:: WORK ORDER ::
Repeat exactly what appears from the opening line of the listing to the line with "NEW IN (13, 255)", inclusive.

:: GIVEN ENTRIES ::
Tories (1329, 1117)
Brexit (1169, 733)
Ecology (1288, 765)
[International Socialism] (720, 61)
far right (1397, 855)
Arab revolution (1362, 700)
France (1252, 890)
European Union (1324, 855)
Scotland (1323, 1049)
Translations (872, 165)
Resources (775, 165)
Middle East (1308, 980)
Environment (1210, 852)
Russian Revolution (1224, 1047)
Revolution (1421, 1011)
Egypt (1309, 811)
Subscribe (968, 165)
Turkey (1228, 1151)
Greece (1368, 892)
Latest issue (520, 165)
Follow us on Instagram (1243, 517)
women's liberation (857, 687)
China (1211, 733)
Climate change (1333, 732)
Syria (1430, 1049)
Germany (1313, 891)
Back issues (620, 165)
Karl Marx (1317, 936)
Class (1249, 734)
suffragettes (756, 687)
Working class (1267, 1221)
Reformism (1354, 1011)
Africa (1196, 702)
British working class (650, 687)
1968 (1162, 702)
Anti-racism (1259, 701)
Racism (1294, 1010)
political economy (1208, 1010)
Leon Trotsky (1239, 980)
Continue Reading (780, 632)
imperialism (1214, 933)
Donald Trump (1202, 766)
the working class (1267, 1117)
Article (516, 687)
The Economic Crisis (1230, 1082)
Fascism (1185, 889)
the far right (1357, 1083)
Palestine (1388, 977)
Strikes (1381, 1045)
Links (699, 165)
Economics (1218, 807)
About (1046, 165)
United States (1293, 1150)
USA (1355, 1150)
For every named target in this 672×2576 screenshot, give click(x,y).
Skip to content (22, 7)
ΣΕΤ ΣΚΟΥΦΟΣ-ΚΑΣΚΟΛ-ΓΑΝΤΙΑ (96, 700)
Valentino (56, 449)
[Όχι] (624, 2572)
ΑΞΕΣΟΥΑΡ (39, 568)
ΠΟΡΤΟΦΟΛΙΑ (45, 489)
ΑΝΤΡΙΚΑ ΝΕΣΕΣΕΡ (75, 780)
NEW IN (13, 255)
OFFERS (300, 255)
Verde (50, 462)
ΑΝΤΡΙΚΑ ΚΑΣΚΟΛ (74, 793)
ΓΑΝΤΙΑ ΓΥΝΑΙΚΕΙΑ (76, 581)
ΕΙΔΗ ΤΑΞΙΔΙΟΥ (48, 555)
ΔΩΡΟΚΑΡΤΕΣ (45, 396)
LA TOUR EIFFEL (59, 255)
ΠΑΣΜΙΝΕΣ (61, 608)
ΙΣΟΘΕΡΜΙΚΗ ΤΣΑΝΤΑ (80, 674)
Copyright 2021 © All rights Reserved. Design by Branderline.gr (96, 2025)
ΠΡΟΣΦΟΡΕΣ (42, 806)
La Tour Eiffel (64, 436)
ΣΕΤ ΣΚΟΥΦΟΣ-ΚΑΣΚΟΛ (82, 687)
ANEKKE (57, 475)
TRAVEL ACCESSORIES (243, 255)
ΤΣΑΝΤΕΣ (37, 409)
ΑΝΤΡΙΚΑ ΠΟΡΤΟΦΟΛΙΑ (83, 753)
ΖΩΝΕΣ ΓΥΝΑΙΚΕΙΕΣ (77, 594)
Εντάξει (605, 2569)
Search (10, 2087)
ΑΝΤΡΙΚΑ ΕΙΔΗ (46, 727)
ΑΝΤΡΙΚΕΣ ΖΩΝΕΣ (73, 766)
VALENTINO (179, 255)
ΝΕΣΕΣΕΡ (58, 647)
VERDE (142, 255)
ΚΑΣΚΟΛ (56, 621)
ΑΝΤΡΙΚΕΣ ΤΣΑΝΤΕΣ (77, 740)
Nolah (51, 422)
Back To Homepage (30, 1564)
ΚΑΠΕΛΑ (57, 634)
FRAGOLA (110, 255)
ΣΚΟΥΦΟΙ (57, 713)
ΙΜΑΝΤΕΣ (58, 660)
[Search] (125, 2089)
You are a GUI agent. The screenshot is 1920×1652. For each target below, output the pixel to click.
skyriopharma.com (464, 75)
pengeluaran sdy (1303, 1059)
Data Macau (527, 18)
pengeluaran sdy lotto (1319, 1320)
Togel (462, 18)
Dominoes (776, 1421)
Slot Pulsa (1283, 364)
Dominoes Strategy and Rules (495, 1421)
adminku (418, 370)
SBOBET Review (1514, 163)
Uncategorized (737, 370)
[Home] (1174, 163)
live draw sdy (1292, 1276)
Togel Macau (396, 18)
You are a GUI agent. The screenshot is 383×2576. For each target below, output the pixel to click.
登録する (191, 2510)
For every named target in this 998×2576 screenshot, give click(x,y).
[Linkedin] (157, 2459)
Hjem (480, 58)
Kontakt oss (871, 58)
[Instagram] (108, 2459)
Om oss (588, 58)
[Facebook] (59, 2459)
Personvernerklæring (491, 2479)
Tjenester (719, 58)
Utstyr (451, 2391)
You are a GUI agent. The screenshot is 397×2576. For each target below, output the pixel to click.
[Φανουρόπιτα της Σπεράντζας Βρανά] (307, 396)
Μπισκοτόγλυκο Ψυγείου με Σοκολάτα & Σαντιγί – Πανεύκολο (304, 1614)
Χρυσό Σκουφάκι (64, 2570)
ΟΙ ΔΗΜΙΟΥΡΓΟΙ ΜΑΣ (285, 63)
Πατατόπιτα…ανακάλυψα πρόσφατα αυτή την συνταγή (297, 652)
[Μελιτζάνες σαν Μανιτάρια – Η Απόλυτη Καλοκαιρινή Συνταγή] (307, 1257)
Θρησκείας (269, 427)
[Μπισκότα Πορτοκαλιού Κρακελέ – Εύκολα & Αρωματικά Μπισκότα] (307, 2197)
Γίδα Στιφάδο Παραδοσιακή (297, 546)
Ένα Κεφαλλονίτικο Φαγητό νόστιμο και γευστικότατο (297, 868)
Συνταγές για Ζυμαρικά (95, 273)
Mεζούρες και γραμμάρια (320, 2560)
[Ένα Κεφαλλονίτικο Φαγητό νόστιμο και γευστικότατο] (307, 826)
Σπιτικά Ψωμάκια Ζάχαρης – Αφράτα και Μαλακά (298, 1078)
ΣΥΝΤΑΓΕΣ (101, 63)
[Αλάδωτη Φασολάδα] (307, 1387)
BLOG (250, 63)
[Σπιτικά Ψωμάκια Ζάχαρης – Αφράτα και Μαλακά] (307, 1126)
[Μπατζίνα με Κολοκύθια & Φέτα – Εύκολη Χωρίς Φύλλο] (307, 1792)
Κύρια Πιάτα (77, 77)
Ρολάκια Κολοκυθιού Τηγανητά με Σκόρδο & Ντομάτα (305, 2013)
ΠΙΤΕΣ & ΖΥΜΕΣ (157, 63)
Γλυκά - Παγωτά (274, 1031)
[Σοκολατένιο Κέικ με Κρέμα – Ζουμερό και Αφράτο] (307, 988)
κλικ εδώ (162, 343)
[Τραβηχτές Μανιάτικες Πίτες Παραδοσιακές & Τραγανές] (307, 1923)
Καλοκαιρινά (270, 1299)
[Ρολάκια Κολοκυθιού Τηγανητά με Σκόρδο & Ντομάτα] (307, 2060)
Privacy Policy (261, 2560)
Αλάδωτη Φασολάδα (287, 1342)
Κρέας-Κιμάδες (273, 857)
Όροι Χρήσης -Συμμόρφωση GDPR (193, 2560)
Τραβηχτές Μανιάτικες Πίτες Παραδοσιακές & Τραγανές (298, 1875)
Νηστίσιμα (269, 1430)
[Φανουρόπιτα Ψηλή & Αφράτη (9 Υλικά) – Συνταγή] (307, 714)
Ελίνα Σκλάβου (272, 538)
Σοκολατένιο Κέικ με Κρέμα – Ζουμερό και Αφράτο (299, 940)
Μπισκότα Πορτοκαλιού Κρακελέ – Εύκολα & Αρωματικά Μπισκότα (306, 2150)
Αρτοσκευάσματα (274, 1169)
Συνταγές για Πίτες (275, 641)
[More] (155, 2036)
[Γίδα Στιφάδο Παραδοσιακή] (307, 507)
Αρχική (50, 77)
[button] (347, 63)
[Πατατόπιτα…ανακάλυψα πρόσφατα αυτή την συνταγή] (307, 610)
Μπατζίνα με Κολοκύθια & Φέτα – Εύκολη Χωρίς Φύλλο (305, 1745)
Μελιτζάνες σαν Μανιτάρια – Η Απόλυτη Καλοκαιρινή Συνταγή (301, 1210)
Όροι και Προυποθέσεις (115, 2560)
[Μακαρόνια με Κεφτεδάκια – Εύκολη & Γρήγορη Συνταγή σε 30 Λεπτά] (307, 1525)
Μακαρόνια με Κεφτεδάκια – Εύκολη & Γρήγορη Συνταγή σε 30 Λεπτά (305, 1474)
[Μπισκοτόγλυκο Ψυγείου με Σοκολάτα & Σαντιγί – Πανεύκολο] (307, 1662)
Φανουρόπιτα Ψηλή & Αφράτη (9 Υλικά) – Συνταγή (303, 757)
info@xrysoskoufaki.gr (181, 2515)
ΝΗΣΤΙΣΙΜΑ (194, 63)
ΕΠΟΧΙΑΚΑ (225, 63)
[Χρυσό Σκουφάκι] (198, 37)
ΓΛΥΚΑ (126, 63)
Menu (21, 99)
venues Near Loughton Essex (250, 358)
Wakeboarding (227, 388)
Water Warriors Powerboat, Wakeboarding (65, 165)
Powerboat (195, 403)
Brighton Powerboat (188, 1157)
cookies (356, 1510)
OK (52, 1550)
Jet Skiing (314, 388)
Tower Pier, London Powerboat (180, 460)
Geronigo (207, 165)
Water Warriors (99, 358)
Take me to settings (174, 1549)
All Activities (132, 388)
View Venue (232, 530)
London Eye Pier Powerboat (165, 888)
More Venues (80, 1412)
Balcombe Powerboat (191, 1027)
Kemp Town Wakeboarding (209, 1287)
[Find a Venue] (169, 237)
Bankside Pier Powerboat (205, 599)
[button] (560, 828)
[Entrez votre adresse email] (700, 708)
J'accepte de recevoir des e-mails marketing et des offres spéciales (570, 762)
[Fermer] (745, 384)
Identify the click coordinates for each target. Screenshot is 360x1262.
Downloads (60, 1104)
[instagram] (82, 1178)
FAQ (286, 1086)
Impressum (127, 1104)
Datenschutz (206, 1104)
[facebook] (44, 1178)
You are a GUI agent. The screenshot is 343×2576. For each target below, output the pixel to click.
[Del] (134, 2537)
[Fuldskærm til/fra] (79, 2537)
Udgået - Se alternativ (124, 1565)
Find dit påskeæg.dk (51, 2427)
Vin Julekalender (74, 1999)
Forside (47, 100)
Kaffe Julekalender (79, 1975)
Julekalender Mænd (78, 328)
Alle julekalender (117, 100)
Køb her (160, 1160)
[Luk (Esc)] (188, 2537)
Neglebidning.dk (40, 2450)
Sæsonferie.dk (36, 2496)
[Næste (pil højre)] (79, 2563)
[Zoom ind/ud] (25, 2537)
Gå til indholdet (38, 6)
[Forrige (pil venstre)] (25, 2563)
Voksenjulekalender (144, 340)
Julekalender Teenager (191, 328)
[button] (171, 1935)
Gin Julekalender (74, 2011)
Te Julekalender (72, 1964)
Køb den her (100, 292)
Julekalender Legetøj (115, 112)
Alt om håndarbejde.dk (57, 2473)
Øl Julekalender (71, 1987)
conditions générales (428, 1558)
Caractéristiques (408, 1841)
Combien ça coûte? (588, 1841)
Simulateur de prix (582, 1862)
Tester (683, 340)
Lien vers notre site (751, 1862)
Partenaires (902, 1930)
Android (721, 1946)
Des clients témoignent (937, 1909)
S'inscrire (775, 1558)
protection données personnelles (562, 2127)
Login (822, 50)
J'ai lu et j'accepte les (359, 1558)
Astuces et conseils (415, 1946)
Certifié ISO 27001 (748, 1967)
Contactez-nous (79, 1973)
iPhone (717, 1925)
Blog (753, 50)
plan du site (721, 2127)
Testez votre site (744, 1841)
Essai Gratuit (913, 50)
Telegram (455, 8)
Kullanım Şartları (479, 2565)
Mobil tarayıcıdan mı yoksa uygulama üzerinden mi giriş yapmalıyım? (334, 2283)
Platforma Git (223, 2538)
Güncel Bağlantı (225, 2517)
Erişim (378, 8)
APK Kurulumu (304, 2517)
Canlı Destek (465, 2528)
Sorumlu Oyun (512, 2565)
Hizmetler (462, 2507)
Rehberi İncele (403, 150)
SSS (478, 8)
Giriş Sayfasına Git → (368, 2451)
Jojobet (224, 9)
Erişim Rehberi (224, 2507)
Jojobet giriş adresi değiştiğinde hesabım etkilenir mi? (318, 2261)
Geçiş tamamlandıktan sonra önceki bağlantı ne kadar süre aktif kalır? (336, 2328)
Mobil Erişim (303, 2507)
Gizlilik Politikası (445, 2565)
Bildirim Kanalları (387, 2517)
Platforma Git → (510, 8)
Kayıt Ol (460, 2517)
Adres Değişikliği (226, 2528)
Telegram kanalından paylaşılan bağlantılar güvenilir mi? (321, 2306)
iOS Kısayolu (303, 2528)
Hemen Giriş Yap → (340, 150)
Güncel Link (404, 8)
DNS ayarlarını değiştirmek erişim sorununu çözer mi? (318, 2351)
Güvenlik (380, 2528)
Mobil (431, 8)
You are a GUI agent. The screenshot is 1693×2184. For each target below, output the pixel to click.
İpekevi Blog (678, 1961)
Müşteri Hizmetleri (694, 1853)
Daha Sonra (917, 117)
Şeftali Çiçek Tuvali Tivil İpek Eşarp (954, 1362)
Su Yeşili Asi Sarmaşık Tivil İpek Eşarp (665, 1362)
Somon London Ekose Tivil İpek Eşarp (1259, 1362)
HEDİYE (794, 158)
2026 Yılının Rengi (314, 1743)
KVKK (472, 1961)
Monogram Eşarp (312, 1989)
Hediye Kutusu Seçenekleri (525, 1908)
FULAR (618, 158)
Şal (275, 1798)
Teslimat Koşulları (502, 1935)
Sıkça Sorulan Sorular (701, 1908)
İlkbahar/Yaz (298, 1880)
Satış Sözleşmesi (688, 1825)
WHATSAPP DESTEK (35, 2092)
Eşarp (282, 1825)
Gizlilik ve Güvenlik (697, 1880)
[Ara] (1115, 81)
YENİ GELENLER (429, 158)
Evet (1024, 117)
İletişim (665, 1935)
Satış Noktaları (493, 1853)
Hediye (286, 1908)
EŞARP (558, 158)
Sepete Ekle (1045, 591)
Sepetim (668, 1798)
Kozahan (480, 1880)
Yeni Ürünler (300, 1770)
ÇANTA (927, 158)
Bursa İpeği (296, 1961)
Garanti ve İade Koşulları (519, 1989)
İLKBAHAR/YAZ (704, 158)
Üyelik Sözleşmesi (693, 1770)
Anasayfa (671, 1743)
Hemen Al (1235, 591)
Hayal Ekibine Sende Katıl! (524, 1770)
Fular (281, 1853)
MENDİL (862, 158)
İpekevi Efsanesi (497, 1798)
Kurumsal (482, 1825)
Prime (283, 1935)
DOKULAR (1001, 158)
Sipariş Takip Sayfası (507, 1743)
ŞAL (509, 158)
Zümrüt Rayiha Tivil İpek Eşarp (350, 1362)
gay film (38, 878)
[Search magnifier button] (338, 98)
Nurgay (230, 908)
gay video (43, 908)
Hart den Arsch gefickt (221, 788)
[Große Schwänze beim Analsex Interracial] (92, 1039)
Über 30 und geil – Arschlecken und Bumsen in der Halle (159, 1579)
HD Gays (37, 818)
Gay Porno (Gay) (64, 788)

:: OUTPUT OF THE TASK ::
Tories (1329, 1117)
Brexit (1169, 733)
Ecology (1288, 765)
[International Socialism] (720, 61)
far right (1397, 855)
Arab revolution (1362, 700)
France (1252, 890)
European Union (1324, 855)
Scotland (1323, 1049)
Translations (872, 165)
Resources (775, 165)
Middle East (1308, 980)
Environment (1210, 852)
Russian Revolution (1224, 1047)
Revolution (1421, 1011)
Egypt (1309, 811)
Subscribe (968, 165)
Turkey (1228, 1151)
Greece (1368, 892)
Latest issue (520, 165)
Follow us on Instagram (1243, 517)
women's liberation (857, 687)
China (1211, 733)
Climate change (1333, 732)
Syria (1430, 1049)
Germany (1313, 891)
Back issues (620, 165)
Karl Marx (1317, 936)
Class (1249, 734)
suffragettes (756, 687)
Working class (1267, 1221)
Reformism (1354, 1011)
Africa (1196, 702)
British working class (650, 687)
1968 (1162, 702)
Anti-racism (1259, 701)
Racism (1294, 1010)
political economy (1208, 1010)
Leon Trotsky (1239, 980)
Continue Reading (780, 632)
imperialism (1214, 933)
Donald Trump (1202, 766)
the working class (1267, 1117)
Article (516, 687)
The Economic Crisis (1230, 1082)
Fascism (1185, 889)
the far right (1357, 1083)
Palestine (1388, 977)
Strikes (1381, 1045)
Links (699, 165)
Economics (1218, 807)
About (1046, 165)
United States (1293, 1150)
USA (1355, 1150)
For every named target in this 672×2576 screenshot, give click(x,y).
Skip to content (22, 7)
ΣΕΤ ΣΚΟΥΦΟΣ-ΚΑΣΚΟΛ-ΓΑΝΤΙΑ (96, 700)
Valentino (56, 449)
[Όχι] (624, 2572)
ΑΞΕΣΟΥΑΡ (39, 568)
ΠΟΡΤΟΦΟΛΙΑ (45, 489)
ΑΝΤΡΙΚΑ ΝΕΣΕΣΕΡ (75, 780)
NEW IN (13, 255)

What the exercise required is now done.